▸ Work order
Search the entries for the word "will". Copy every line that holds it.

▸ Data entries
==============================
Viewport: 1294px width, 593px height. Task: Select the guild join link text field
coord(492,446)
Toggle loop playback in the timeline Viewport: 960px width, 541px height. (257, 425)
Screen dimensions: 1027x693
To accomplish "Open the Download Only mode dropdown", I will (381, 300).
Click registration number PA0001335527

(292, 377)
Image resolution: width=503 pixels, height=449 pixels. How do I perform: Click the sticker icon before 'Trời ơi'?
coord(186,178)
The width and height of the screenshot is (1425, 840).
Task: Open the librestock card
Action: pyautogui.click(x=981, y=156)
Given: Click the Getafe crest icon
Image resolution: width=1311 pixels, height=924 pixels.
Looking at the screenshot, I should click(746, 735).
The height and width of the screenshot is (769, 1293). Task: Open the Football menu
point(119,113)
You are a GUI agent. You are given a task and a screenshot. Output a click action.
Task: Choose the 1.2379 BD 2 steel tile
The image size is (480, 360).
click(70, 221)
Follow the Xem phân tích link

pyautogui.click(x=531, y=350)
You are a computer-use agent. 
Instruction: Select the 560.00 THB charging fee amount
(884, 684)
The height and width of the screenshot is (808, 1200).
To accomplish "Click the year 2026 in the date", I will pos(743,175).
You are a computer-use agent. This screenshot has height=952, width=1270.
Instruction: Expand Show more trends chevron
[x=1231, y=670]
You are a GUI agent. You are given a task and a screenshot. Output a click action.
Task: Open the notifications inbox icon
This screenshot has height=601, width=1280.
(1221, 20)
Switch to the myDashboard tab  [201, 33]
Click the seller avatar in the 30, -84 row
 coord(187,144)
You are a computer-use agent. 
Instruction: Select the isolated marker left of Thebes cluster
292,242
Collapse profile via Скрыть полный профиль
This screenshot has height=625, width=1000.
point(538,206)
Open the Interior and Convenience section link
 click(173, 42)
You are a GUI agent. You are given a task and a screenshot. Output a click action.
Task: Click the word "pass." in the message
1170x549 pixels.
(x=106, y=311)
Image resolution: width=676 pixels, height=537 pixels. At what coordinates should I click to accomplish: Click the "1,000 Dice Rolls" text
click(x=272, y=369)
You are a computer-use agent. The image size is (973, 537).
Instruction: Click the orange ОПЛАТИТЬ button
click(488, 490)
==============================
▸ Response to this task
To accomplish "Open the Download Only mode dropdown", I will (381, 300).
To accomplish "Click the year 2026 in the date", I will pos(743,175).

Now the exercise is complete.